Search code examples
pythontkinterhighlight

Highlight differences between two xml files in a Tkinter textbox


I tried all kinds of logic and methods and even googled a lot, but yet not able to think of any satisfactory answer for the question I have. I have wrote a program as shown below to highlight specific xml code where I am facing some problem. Sorry for making this post bit long. I only wanted to clearly explain my problem.

EDIT: For running below given program you will need two xml files which are here: sample1 and sample2. Save this files and in below code edit the location where you want to save your files in C:/Users/editThisLocation/Desktop/sample1.xml

from lxml import etree
from collections import defaultdict
from collections import OrderedDict
from distutils.filelist import findall
from lxml._elementpath import findtext

from Tkinter import * 
import Tkinter as tk
import ttk

root = Tk()

class CustomText(tk.Text):

    def __init__(self, *args, **kwargs):
        tk.Text.__init__(self, *args, **kwargs)

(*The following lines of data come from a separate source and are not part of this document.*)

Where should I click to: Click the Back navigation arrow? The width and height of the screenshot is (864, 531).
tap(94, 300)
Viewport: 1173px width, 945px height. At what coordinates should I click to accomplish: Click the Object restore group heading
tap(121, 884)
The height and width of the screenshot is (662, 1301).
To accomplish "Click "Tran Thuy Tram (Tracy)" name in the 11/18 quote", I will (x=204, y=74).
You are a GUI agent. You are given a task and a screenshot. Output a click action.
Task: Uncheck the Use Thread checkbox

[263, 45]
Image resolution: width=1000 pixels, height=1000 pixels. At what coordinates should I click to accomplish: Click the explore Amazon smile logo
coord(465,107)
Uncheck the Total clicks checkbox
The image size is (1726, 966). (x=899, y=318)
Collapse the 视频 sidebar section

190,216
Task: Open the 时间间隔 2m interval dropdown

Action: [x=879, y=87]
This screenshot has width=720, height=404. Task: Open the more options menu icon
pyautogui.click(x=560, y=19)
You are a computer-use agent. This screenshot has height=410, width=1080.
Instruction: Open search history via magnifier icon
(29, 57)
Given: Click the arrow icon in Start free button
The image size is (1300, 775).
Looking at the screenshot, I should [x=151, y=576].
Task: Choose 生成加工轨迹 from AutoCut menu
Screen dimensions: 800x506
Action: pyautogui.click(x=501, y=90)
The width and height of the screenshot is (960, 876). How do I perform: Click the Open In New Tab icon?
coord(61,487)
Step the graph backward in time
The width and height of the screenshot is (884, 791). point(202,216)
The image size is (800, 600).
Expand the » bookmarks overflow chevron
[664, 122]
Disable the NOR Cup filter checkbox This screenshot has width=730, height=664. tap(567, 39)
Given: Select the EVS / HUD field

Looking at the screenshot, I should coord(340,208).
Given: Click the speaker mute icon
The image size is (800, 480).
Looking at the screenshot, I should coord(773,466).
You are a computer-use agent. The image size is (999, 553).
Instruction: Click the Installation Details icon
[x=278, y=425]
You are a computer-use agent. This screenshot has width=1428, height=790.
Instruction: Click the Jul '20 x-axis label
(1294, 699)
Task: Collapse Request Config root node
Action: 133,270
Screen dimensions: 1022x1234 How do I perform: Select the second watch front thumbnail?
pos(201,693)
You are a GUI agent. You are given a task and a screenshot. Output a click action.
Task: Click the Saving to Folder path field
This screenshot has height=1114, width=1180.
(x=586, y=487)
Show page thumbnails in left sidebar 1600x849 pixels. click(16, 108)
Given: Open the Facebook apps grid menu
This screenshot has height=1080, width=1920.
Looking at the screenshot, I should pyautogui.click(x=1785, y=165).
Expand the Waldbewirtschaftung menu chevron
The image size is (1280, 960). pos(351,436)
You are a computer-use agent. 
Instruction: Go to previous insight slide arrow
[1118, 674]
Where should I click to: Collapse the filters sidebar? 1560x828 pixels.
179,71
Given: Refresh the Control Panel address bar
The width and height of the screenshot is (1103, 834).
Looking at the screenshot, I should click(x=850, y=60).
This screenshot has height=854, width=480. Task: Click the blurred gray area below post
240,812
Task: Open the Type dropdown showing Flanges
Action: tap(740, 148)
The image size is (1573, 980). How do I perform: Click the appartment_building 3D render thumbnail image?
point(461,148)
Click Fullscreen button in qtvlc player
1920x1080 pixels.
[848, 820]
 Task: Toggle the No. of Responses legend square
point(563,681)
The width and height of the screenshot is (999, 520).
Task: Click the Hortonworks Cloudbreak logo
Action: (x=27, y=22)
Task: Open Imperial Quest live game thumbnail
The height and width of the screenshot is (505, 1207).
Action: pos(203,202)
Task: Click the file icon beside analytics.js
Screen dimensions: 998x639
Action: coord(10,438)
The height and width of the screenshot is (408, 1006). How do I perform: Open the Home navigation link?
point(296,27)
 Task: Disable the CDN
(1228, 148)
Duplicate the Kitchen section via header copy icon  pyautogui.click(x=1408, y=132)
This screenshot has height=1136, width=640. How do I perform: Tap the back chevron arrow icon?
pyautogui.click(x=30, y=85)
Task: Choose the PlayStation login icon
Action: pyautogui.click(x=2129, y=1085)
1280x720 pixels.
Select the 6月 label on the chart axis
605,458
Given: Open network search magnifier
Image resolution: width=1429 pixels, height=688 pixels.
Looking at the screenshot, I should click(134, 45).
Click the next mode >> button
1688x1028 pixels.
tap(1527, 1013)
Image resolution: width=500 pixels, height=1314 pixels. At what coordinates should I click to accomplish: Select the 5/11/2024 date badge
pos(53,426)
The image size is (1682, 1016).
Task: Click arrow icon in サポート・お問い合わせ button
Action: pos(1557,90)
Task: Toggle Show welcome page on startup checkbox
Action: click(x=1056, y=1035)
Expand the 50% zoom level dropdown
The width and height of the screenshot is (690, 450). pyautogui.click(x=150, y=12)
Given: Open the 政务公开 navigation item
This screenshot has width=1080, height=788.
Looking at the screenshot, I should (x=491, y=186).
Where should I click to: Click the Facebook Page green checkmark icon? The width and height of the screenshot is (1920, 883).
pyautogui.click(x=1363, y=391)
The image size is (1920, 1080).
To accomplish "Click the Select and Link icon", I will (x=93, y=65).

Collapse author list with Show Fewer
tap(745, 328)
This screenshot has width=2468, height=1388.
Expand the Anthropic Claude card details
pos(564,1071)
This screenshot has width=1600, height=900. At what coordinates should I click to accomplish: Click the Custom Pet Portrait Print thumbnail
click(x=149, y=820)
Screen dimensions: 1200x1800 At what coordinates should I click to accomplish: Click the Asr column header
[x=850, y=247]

    def highlight_pattern(self, pattern, tag, start, end,
                          regexp=True):

        start = self.index(start)
        end = self.index(end)
        self.mark_set("matchStart", start)
        self.mark_set("matchEnd", start)
        self.mark_set("searchLimit", end)

        count = tk.IntVar()
        while True:
            index = self.search(pattern, "matchEnd","searchLimit",
                                count=count, regexp=regexp)
            if index == "": break
            self.mark_set("matchStart", index)
            self.mark_set("matchEnd", "%s+%sc" % (index, count.get()))
            self.tag_add(tag, "matchStart", "matchEnd")

    def Remove_pattern(self, pattern, tag, start="1.0", end="end",
                          regexp=True):

        start = self.index(start)
        end = self.index(end)
        self.mark_set("matchStart", start)
        self.mark_set("matchEnd", start)
        self.mark_set("searchLimit", end)

        count = tk.IntVar()
        while True:
            index = self.search(pattern, "matchEnd","searchLimit",
                                count=count, regexp=regexp)
            if index == "": break
            self.mark_set("matchStart", index)
            self.mark_set("matchEnd", "%s+%sc" % (index, count.get()))
            self.tag_remove(tag, start, end)



recovering_parser = etree.XMLParser(recover=True)


sample1File = open('C:/Users/editThisLocation/Desktop/sample1.xml', 'r')
contents_sample1 = sample1File.read()

sample2File = open('C:/Users/editThisLocation/Desktop/sample2.xml', 'r')
contents_sample2 = sample2File.read()


frame1 = Frame(width=768, height=25, bg="#000000", colormap="new")
frame1.pack()
Label(frame1, text="sample 1 below - scroll to see more").pack()

textbox = CustomText(root)
textbox.insert(END,contents_sample1)
textbox.pack(expand=1, fill=BOTH)

frame2 = Frame(width=768, height=25, bg="#000000", colormap="new")
frame2.pack()
Label(frame2, text="sample 2 below - scroll to see more").pack()


textbox1 = CustomText(root)
textbox1.insert(END,contents_sample2)
textbox1.pack(expand=1, fill=BOTH)

sample1 = etree.parse("C:/Users/editThisLocation/Desktop/sample1.xml", parser=recovering_parser).getroot()
sample2 = etree.parse("C:/Users/editThisLocation/Desktop/sample2.xml", parser=recovering_parser).getroot()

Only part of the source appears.